JAKARTA, KOMPAS.com - Pihak peritel PT Sarinah (Persero) mengungkapkan, untuk menyasar pasar kaum muda, perseroan tengah menggencarkan penjualan online toko fisik mereka lewat sarinahonline.co.id.

Direktu Retail Sarinah Lies Permana Lestari menyebut selain mengembangkan portal belanja sendiri, Sarinah juga bekerja sama dengan berbagai e-commerce.

“Adanya (toko) online pasti ada dampak. Para millenial, mereka mikir pengen cepat dan mudah. Makanya kami meng-online-kan barang kami juga,” ujar Lies di Kawasan Gedung Sarinah, Jakarta Pusat, Minggu (23/12/2018).
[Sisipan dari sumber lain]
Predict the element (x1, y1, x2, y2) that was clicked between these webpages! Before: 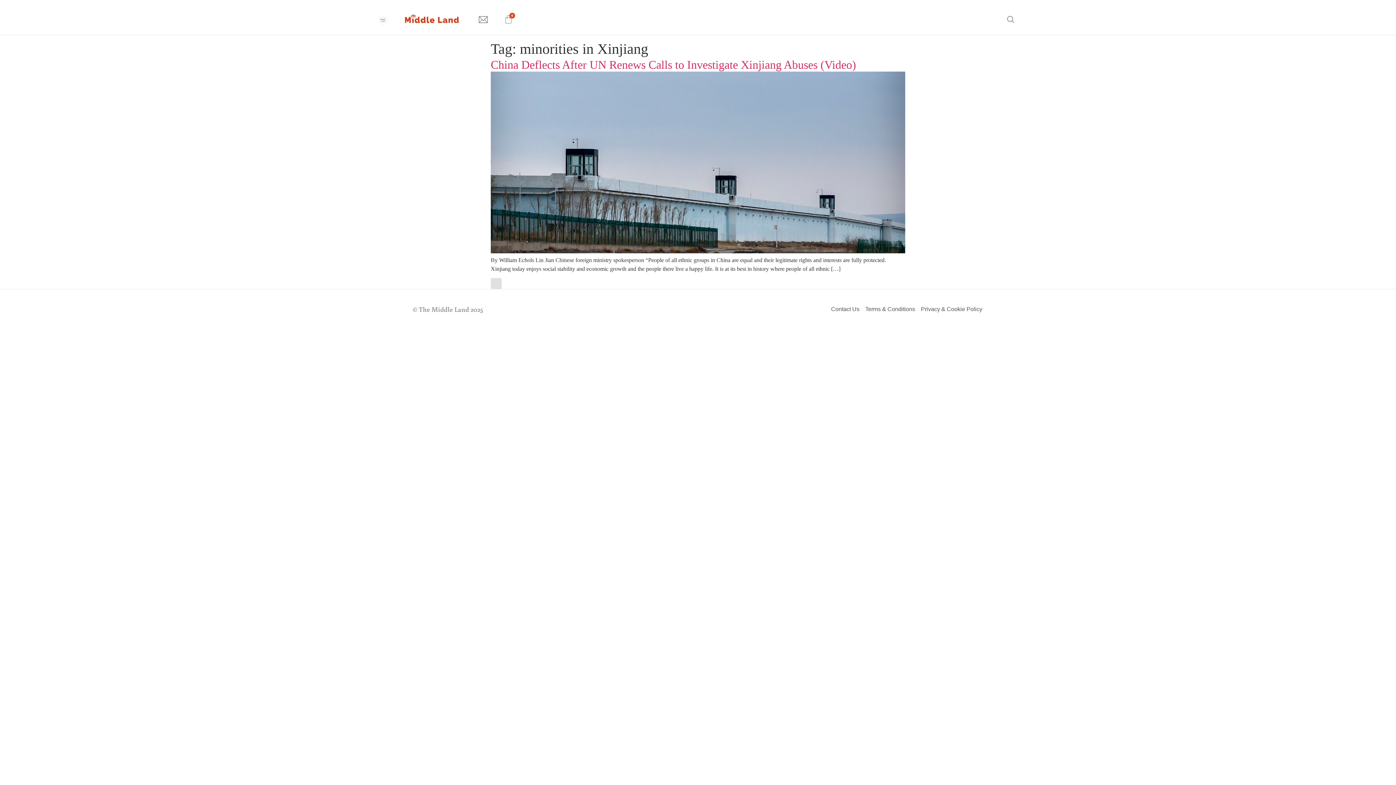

Lies menyebut bahwa penjualan Sarinah dari kanal online belum besar, mengingat kanal penjulan online tersebut baru diluncurkan satu tahun yang lalu.

Baca juga: Mendag Minta Sarinah Jual Lebih Banyak Produk Dalam Negeri

“Lumayan (penjualannya), baru launching 29 Desember 2017 juga. Kita juga banyak lakukan kolaborasi dengan e-commerce yang sudah establish seperti Shopee, JD.id, Bukalapak. Kita kerja sama dengan marketplace lain juga,” papar Lies.

Dari hasil pantauan Lies selama setahun adanya kanal online Sarinah, perhiasan dan aksesoris justru paling laku diburu pembeli.

“Yang paling laku seperti jam dan perak. Perak sih yang paling laku. Karena mereka yakin, tidak usah pegang hanya liat di foto. Kita juga selalu menjaga apa yang difoto dan aslinya itu sesuai,” jelasnya.

Lies optimis jika Sarinah bisa melewati perubahan zaman dengan program-program menariknya. Di mana membidik pasar milenial adalah salah satu jalan agar Sarinah bisa tetap eksis dan dilirik.

Baca juga: Pembayaran E-commerce Naik, Transaksi Kartu Kredit Bisa Tumbuh 5 Persen di 2019

“Masalah shifting saja (ke online), seberapa lama da seberapa jauh bisa diantisipasi. Sarinah sudah punya uniknya sendiri, kita sudah punya pasar sendiri. Kalo sarinah punya keunikan craft and fashion etnik jadi itu yang kita pegang dulu nanti mau dipasarkan mau offline atau di kombinasi dengan online itu nanti merupakam diserfikasi lagi,” tandasnya.